Муж Наташи погиб на фронте, козу съели немцы, огород испоганили блиндажами да окопами. Немцы, когда наши приблизились к Ростову, решили устроить вдоль речки свою оборону. Выкопали блиндажи, накрыли бревнами и поставили пушки. Между всем этим, конечно, ходы сообщений, окопы, а всяких мин больше, чем на бахче арбузов.
Думали отсидеться, но наша армия прорвала фронт за Новоселовкой, и немцам пришлось удирать. Даже телефоны побросали.
Наверное, в том блиндаже, который в огороде Наташи, жили самые главные фашистские командиры. Потолок из толстенных бревен, стены обложены шпалами, – ни одна бомба не пробьет. В первом отделении – столы и стулья, во втором – кровати, в третьем – телефоны. Живи не хочу. Те блиндажи, которые возле Божка и Губаря, не чета Наташиному. Не то что бомба – даже корова провалится. Мы в Наташином блиндаже с Гитлером разговаривали. Колька Паучок сказал, что провода от него тянутся к самому Гитлеру. Пацаны по очереди брали трубку и кричали: «Гитлер! Тебе капут! Сдавайся!»
Божко и Губарь свои блиндажи давно зарыли, а вырученные бревна пустили в дело. В Наташином же и конь не валялся. Собранные мины закопала в конце огорода, посадила между окопов картошку, капусту, всякую зелень; на том и стало. Нет, забыл. Она еще маленькую козочку купила, назвала Мартой и привязала за огородами. Такая же белая, как прежняя, и бодучая.

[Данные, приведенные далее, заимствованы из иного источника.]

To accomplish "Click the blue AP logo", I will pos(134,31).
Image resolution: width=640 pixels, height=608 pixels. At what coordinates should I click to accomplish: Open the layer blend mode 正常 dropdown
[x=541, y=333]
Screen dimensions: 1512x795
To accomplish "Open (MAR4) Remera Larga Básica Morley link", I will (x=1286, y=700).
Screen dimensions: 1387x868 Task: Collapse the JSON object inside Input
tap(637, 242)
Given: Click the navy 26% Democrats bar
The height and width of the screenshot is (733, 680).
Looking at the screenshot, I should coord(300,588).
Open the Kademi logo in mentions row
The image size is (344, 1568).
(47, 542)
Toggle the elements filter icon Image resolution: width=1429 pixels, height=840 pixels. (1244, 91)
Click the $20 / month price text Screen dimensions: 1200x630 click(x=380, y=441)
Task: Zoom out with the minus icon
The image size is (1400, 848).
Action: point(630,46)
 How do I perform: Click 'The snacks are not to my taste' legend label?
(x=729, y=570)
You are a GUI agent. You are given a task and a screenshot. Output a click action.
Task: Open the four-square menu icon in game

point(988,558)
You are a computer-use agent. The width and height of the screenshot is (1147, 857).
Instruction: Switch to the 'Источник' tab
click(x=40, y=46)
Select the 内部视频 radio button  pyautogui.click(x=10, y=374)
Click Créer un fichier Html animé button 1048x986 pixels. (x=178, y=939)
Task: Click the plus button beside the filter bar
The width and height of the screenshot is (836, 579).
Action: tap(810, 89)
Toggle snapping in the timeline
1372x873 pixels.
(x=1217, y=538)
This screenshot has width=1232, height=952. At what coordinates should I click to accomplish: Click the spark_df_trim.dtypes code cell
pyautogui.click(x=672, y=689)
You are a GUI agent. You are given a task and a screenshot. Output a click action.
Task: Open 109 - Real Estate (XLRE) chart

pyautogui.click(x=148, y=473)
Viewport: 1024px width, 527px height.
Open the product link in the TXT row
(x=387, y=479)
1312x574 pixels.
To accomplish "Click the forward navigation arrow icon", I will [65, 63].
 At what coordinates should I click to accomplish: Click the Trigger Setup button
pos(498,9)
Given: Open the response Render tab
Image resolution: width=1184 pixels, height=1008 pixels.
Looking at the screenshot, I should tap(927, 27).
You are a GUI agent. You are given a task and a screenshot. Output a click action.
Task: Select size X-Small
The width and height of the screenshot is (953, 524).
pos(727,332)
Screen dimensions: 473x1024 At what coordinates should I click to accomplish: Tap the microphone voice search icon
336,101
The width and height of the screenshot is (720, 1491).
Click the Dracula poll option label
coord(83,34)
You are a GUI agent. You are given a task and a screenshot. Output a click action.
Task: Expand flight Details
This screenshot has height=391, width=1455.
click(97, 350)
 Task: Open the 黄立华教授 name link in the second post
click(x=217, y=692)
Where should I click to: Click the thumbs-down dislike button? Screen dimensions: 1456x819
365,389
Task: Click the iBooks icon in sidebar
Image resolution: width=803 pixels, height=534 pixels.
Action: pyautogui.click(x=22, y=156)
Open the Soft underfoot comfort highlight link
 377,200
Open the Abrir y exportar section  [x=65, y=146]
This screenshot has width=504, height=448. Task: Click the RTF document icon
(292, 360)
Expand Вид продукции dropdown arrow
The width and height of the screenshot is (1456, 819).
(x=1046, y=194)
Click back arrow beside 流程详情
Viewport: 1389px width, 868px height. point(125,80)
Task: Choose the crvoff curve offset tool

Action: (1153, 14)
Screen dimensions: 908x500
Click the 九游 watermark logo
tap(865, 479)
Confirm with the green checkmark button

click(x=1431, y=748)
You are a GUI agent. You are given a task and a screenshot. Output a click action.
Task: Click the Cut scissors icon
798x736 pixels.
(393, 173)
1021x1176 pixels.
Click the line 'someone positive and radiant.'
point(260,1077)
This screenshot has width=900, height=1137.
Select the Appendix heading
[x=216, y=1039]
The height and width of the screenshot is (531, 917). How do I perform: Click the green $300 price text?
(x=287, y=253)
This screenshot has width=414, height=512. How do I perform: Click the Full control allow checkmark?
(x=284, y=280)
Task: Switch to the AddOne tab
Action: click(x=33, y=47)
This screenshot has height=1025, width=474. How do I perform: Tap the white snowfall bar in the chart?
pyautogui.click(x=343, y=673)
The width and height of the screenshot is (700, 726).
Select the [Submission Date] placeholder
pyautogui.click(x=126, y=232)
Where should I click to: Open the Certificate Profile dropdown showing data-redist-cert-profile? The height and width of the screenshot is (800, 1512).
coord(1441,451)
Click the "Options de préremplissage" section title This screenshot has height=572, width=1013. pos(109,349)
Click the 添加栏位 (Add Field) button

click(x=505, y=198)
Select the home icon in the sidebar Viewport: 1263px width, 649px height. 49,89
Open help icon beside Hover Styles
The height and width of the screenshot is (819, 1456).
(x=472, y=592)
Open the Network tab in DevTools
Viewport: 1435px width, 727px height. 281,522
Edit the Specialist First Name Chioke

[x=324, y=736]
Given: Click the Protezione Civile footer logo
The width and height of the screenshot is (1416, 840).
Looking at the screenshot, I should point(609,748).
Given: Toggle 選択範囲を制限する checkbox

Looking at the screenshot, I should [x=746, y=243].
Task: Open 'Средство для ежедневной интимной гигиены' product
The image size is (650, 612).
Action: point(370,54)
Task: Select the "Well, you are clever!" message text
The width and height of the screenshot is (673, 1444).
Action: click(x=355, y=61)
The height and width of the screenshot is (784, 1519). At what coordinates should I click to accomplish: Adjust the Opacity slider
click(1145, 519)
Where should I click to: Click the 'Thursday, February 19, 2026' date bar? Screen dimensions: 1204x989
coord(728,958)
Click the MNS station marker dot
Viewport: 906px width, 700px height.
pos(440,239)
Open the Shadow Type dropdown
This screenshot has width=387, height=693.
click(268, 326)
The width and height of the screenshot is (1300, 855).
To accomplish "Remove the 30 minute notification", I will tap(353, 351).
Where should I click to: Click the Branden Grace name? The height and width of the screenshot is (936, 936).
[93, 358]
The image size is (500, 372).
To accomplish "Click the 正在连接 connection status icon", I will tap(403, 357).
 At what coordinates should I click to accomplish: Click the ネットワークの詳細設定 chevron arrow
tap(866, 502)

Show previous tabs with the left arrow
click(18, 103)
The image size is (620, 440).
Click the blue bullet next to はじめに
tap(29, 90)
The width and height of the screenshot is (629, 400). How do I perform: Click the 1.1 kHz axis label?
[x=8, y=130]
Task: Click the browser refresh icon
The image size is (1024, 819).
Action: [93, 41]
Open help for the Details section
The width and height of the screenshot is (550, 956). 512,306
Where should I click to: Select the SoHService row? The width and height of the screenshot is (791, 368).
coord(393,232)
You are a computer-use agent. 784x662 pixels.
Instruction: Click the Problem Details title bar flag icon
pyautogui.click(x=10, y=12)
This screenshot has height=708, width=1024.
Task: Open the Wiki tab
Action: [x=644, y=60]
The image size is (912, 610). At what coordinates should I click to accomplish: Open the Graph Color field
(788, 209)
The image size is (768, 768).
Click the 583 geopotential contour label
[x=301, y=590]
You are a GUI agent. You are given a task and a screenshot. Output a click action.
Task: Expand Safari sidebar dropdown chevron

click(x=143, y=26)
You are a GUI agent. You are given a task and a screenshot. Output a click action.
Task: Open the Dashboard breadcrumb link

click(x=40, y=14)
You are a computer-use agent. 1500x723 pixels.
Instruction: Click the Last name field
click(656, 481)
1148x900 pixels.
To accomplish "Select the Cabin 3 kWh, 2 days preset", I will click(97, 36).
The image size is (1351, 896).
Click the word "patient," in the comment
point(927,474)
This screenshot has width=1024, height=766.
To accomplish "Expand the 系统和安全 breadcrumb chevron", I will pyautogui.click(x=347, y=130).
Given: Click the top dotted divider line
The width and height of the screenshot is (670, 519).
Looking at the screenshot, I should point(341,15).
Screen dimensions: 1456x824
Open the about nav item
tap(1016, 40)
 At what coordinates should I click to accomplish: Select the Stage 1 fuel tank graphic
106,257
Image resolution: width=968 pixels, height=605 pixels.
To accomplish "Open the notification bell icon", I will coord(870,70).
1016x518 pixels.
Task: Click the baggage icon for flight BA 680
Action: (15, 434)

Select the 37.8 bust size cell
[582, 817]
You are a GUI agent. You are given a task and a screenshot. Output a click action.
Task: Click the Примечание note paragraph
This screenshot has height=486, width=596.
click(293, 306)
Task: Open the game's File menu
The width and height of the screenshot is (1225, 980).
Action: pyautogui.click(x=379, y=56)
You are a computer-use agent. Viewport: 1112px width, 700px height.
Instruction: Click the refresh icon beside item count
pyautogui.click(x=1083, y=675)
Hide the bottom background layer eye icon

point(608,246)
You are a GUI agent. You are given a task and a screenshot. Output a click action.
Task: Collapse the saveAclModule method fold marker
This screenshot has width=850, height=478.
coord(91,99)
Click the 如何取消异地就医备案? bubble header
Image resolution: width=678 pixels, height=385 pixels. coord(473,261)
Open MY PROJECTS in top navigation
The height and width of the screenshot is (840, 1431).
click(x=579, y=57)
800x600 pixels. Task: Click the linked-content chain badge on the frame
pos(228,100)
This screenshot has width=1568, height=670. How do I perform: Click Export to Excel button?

Однажды к Наташе в гости заглянул председатель колхоза. Спустился в блиндаж, полазил там и принялся хвалить хозяйку.
– Молодец, что ничего не порушила! Маслозавод-то разбомбили, ждать, когда построим новый, долго, а здесь всё под рукой. Есть где и сепаратор поставить, и фляги с молоком спрятать. С морозами завезем лед, накроем соломой, вот тебе и ледник. Нужно только сепаратор у Сереги базарного забрать. Ржавеет в курятнике без дела.
К тому времени Наташа уже работала учительницей. Учителей после войны не хватало, а ее наша мама подготовила нормально. Уборщицей взяли Мусю из Чапаевки. Тоже красивая и тоже хотела стать учительницей. Так вдвоем над первоклашками и колдовали.
Возле Наташиного блиндажа – тоже работа. Строители выкладывают из кирпичей ступеньки, ладят между отделениями двери, навешивают замки.
Скоро привезли и сепаратор. Собрали, опробовали. Нормально! Крутится, гудит, дает сливки. Половина села слушает знакомый с детства гул. Всем кажется, что вместе с ним возвращается прежняя довоенная жизнь. Некоторые даже плакали.
Блиндаж вместительный. Хватило и под ледник, и под сепараторную, и под конторку.
Вот эта конторка нашим мужикам и полюбилась. Чуть вечер – их полный блиндаж. Скучают по военной обстановке, что ли? Смолят цигарки, вспоминают бои: где кого ранило, кого убило. Случается, выпьют вина. У Наташи-то на закуску соленый огурчик найдется всегда. При случае и сама выпьет стопочку за убитого мужа Колю.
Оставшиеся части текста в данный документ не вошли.